I tried a 16M pixel image, and GPU costs only 1/4 time of CPU.
GPU processing have more extra overhead, and it’s better to deal with big data.
br
Chenjian
Hi Chenjian-san,
Thank you for your reply.
Your information is very useful for me.
I confirmed that GPU costs less than CPU in case of using big data.
[Input]
https://upload.wikimedia.org/wikipedia/commons/4/45/Cliparts_%28examples%29.png
[Result]
ubuntu@tegra-ubuntu:~/hoge/sample_opencv_app/bin$ ./sample
cv::FAST : 25.5326 sec
cv::gpu::FAST_GPU : 3.62653 sec
ubuntu@tegra-ubuntu:~/hoge/sample_opencv_app/bin$
Thanks a lot,
makotoqnb
hi,
I tried your code in my computer. When I build this project in Nsight, it said that:
make all -C /home/liang/cuda_workspace/fbflow_gpu/Debug
make: Entering directory `/home/liang/cuda_workspace/fbflow_gpu/Debug'
Building target: fbflow_gpu
Invoking: NVCC Linker
/usr/local/cuda-6.5/bin/nvcc --cudart static -L/opt/opencv/2.4.9/armv7l/lib -ccbin /usr/bin/arm-linux-gnueabihf-g++-4.8 --relocatable-device-code=false -gencode arch=compute_20,code=compute_20 -gencode arch=compute_20,code=sm_20 --target-cpu-architecture ARM -m32 -link -o "fbflow_gpu" ./info.o ./main.o ./test.o ./source/rgb2gray/rgb2gray.o ./source/rgb2gray/rgb2gray_caller.o ./source/mean/mean_n.o ./source/Negate/negate.o ./source/FSAT_CPU/fast.o ./source/FSAT_CPU/fast_9.o ./source/FSAT_CPU/nonmaxt.o ./source/FAST/FAST.o ./source/FAST/FAST_9_caller.o -lopencv_highgui -lopencv_features2d -lopencv_core -lopencv_imgproc
./main.o: In function `main':
/home/liang/cuda_workspace/fbflow_gpu/Debug/../main.cpp:122: undefined reference to `cv::gpu::FAST_GPU::FAST_GPU(int, bool, double)'
make: Leaving directory `/home/liang/cuda_workspace/fbflow_gpu/Debug'
/home/liang/cuda_workspace/fbflow_gpu/Debug/../main.cpp:125: undefined reference to `cv::gpu::FAST_GPU::operator()(cv::gpu::GpuMat const&, cv::gpu::GpuMat const&, cv::gpu::GpuMat&)'
/home/liang/cuda_workspace/fbflow_gpu/Debug/../main.cpp:140: undefined reference to `cv::gpu::FAST_GPU::operator()(cv::gpu::GpuMat const&, cv::gpu::GpuMat const&, cv::gpu::GpuMat&)'
collect2: error: ld returned 1 exit status
make: *** [fbflow_gpu] Error 1
> Shell Completed (exit code = 2)

Source data:
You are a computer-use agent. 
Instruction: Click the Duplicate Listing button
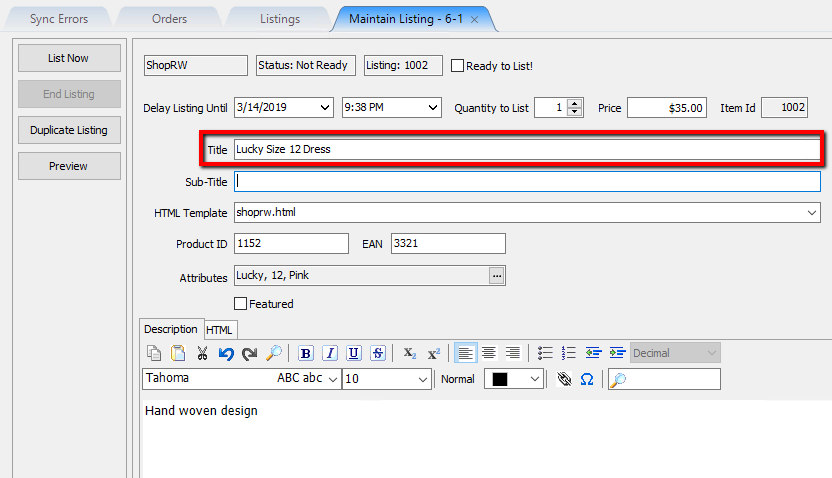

Tasks for this exercise:
(a) According to the forum thread, how long did cv::gpu::FAST_GPU take?
(b) Reproduce the stretch of the forum thread from "I tried a 16M" through "for your reply.".
The lines have no connection to the forum thread.

Task-by-task answers:
(a) 3.62653 seconds.

(b)
I tried a 16M pixel image, and GPU costs only 1/4 time of CPU.
GPU processing have more extra overhead, and it’s better to deal with big data.
br
Chenjian
Hi Chenjian-san,
Thank you for your reply.